»»
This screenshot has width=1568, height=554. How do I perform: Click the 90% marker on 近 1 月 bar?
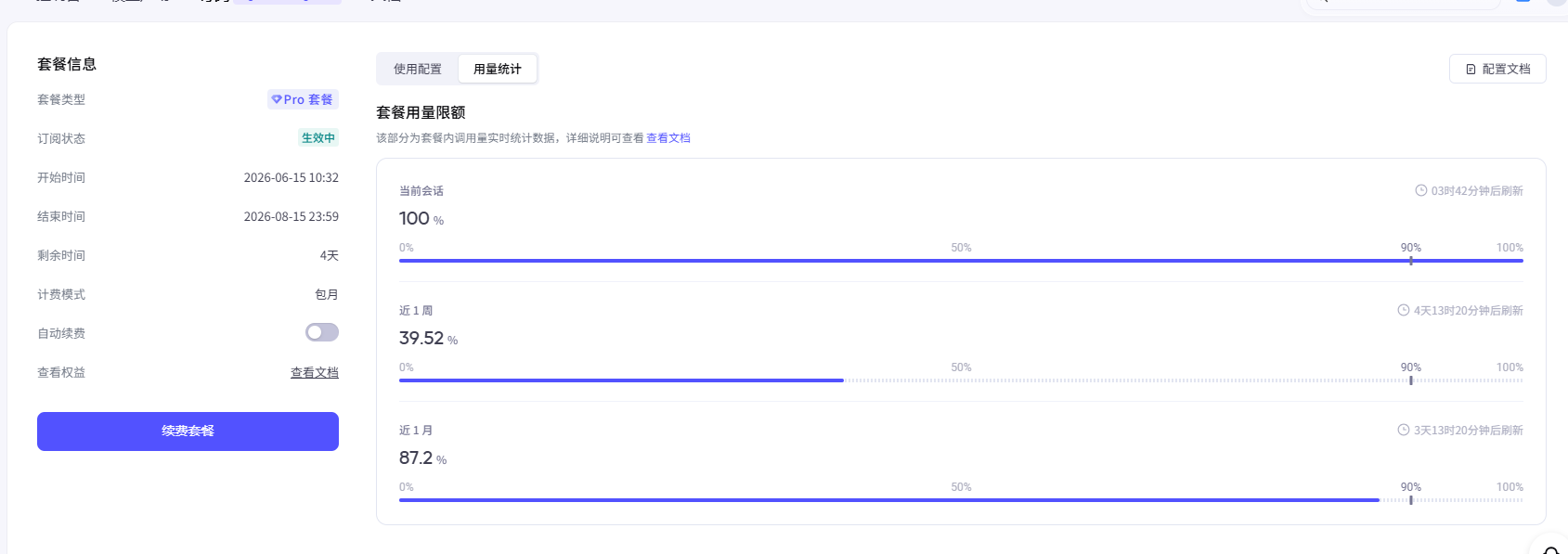[1411, 500]
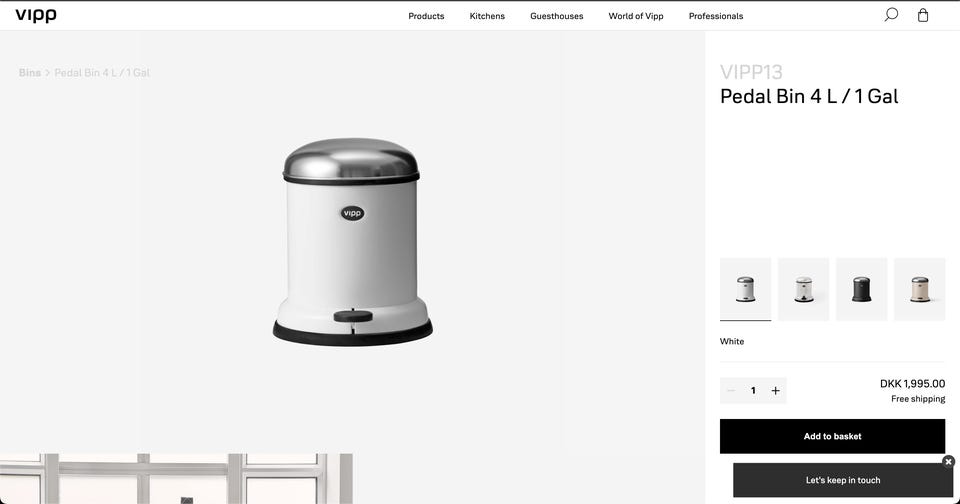
Task: Increase quantity with the plus button
Action: [775, 391]
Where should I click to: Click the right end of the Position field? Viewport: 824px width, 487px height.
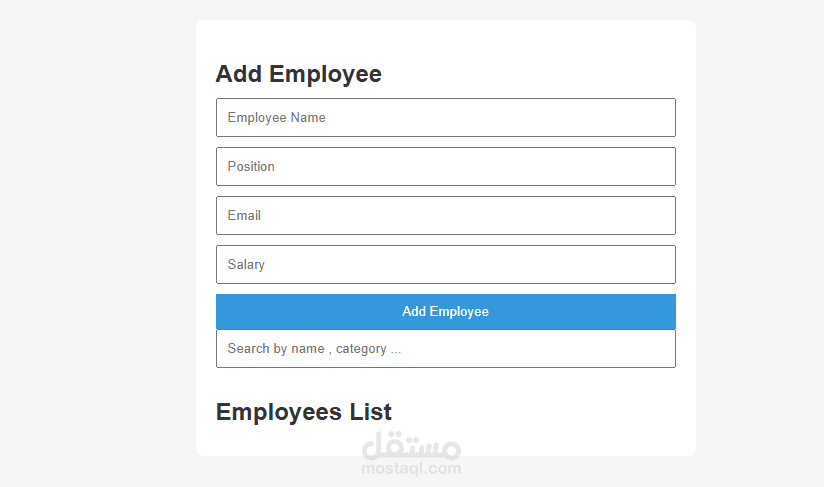tap(660, 166)
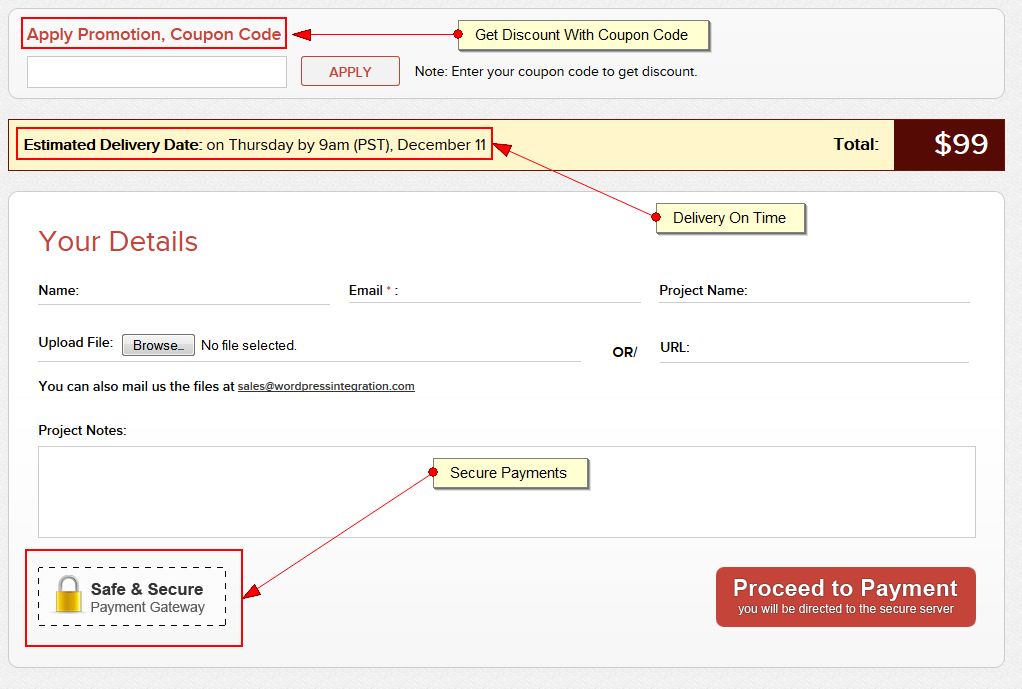Click the $99 total price box
Screen dimensions: 1022x689
(x=960, y=145)
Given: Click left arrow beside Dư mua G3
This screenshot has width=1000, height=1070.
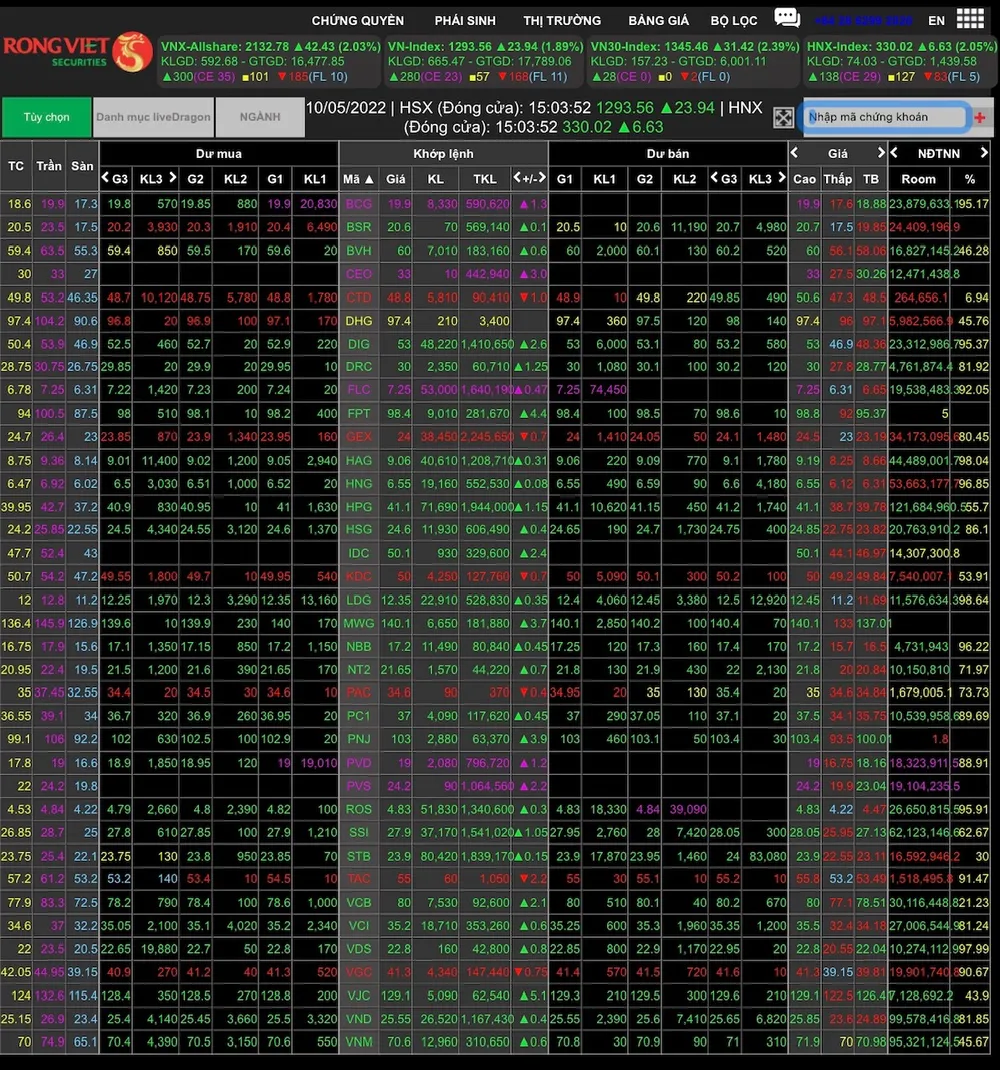Looking at the screenshot, I should pyautogui.click(x=106, y=178).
««
→ **WHAT NEEDS TO BE DONE**: Only what runs from the line holding "Given: Click left arrow beside Dư mua G3" through the end of the entries above is to be given again, exactly, with every picture omitted.

→ **ANSWER SPACE**:
Given: Click left arrow beside Dư mua G3
This screenshot has width=1000, height=1070.
Looking at the screenshot, I should pyautogui.click(x=106, y=178).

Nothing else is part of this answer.